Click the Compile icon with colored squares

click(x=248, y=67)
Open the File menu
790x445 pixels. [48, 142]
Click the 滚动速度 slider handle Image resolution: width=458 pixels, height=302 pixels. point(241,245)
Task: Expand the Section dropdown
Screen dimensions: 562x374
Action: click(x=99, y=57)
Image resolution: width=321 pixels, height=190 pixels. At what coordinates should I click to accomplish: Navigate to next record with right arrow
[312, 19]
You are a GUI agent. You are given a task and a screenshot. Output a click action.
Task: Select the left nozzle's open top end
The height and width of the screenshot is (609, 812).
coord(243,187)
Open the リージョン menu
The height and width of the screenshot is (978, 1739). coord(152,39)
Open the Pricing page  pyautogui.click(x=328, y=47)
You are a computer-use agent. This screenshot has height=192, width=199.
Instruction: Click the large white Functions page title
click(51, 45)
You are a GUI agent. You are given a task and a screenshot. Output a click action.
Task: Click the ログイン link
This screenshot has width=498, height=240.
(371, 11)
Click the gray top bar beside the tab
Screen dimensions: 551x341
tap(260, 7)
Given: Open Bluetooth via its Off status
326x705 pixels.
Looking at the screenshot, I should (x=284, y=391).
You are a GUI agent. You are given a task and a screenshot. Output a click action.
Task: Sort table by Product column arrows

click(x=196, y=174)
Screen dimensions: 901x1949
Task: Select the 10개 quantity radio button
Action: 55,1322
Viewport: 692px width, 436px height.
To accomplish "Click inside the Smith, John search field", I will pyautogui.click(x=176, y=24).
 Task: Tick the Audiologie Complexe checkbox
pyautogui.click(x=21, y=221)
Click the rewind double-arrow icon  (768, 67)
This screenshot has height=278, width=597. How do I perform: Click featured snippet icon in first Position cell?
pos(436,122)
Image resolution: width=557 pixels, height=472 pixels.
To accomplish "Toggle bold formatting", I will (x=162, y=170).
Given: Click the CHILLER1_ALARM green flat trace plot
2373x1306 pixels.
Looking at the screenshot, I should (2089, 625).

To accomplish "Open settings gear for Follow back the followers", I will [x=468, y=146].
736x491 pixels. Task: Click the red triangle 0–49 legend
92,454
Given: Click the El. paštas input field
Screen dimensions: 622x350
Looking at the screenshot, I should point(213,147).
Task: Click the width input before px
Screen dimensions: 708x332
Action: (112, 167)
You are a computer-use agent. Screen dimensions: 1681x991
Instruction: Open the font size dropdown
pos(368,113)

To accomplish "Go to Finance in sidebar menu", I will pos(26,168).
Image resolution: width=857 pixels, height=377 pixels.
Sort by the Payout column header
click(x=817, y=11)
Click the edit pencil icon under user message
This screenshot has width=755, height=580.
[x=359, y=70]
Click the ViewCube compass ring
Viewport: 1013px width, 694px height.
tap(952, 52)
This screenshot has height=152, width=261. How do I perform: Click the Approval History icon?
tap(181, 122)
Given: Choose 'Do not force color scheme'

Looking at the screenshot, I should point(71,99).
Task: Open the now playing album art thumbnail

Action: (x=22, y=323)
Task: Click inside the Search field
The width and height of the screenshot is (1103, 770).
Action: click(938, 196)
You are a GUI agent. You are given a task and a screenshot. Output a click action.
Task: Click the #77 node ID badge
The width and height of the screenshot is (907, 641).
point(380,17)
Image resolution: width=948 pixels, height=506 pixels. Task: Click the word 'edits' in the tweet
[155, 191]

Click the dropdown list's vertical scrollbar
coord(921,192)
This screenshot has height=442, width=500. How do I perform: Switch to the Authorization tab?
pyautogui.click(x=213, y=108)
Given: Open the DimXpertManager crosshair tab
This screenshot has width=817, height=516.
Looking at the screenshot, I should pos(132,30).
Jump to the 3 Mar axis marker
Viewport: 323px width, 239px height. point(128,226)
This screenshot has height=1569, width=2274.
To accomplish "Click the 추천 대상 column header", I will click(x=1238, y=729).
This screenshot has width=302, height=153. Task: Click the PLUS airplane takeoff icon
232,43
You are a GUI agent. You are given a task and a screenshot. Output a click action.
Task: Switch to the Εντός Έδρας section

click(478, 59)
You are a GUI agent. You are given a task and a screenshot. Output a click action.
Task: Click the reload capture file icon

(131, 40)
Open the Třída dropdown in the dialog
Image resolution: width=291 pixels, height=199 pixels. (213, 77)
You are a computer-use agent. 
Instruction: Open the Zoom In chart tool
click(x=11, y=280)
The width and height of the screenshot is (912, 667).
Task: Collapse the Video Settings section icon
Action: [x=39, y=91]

» Short exercise:
Echo all of the data above line for line, unchanged.

» Result of the task:
Click the Compile icon with colored squares

click(x=248, y=67)
Open the File menu
790x445 pixels. [48, 142]
Click the 滚动速度 slider handle Image resolution: width=458 pixels, height=302 pixels. point(241,245)
Task: Expand the Section dropdown
Screen dimensions: 562x374
Action: click(x=99, y=57)
Image resolution: width=321 pixels, height=190 pixels. At what coordinates should I click to accomplish: Navigate to next record with right arrow
[312, 19]
You are a GUI agent. You are given a task and a screenshot. Output a click action.
Task: Select the left nozzle's open top end
The height and width of the screenshot is (609, 812).
coord(243,187)
Open the リージョン menu
The height and width of the screenshot is (978, 1739). coord(152,39)
Open the Pricing page  pyautogui.click(x=328, y=47)
You are a computer-use agent. This screenshot has height=192, width=199.
Instruction: Click the large white Functions page title
click(51, 45)
You are a GUI agent. You are given a task and a screenshot. Output a click action.
Task: Click the ログイン link
This screenshot has width=498, height=240.
(371, 11)
Click the gray top bar beside the tab
Screen dimensions: 551x341
tap(260, 7)
Given: Open Bluetooth via its Off status
326x705 pixels.
Looking at the screenshot, I should (x=284, y=391).
You are a GUI agent. You are given a task and a screenshot. Output a click action.
Task: Sort table by Product column arrows

click(x=196, y=174)
Screen dimensions: 901x1949
Task: Select the 10개 quantity radio button
Action: 55,1322
Viewport: 692px width, 436px height.
To accomplish "Click inside the Smith, John search field", I will pyautogui.click(x=176, y=24).
 Task: Tick the Audiologie Complexe checkbox
pyautogui.click(x=21, y=221)
Click the rewind double-arrow icon  (768, 67)
This screenshot has height=278, width=597. How do I perform: Click featured snippet icon in first Position cell?
pos(436,122)
Image resolution: width=557 pixels, height=472 pixels.
To accomplish "Toggle bold formatting", I will (x=162, y=170).
Given: Click the CHILLER1_ALARM green flat trace plot
2373x1306 pixels.
Looking at the screenshot, I should (2089, 625).

To accomplish "Open settings gear for Follow back the followers", I will [x=468, y=146].
736x491 pixels. Task: Click the red triangle 0–49 legend
92,454
Given: Click the El. paštas input field
Screen dimensions: 622x350
Looking at the screenshot, I should point(213,147).
Task: Click the width input before px
Screen dimensions: 708x332
Action: (112, 167)
You are a computer-use agent. Screen dimensions: 1681x991
Instruction: Open the font size dropdown
pos(368,113)

To accomplish "Go to Finance in sidebar menu", I will pos(26,168).
Image resolution: width=857 pixels, height=377 pixels.
Sort by the Payout column header
click(x=817, y=11)
Click the edit pencil icon under user message
This screenshot has width=755, height=580.
[x=359, y=70]
Click the ViewCube compass ring
Viewport: 1013px width, 694px height.
tap(952, 52)
This screenshot has height=152, width=261. How do I perform: Click the Approval History icon?
tap(181, 122)
Given: Choose 'Do not force color scheme'

Looking at the screenshot, I should point(71,99).
Task: Open the now playing album art thumbnail

Action: (x=22, y=323)
Task: Click inside the Search field
The width and height of the screenshot is (1103, 770).
Action: click(938, 196)
You are a GUI agent. You are given a task and a screenshot. Output a click action.
Task: Click the #77 node ID badge
The width and height of the screenshot is (907, 641).
point(380,17)
Image resolution: width=948 pixels, height=506 pixels. Task: Click the word 'edits' in the tweet
[155, 191]

Click the dropdown list's vertical scrollbar
coord(921,192)
This screenshot has height=442, width=500. How do I perform: Switch to the Authorization tab?
pyautogui.click(x=213, y=108)
Given: Open the DimXpertManager crosshair tab
This screenshot has width=817, height=516.
Looking at the screenshot, I should pos(132,30).
Jump to the 3 Mar axis marker
Viewport: 323px width, 239px height. point(128,226)
This screenshot has height=1569, width=2274.
To accomplish "Click the 추천 대상 column header", I will click(x=1238, y=729).
This screenshot has width=302, height=153. Task: Click the PLUS airplane takeoff icon
232,43
You are a GUI agent. You are given a task and a screenshot. Output a click action.
Task: Switch to the Εντός Έδρας section

click(478, 59)
You are a GUI agent. You are given a task and a screenshot. Output a click action.
Task: Click the reload capture file icon

(131, 40)
Open the Třída dropdown in the dialog
Image resolution: width=291 pixels, height=199 pixels. (213, 77)
You are a computer-use agent. 
Instruction: Open the Zoom In chart tool
click(x=11, y=280)
The width and height of the screenshot is (912, 667).
Task: Collapse the Video Settings section icon
Action: [x=39, y=91]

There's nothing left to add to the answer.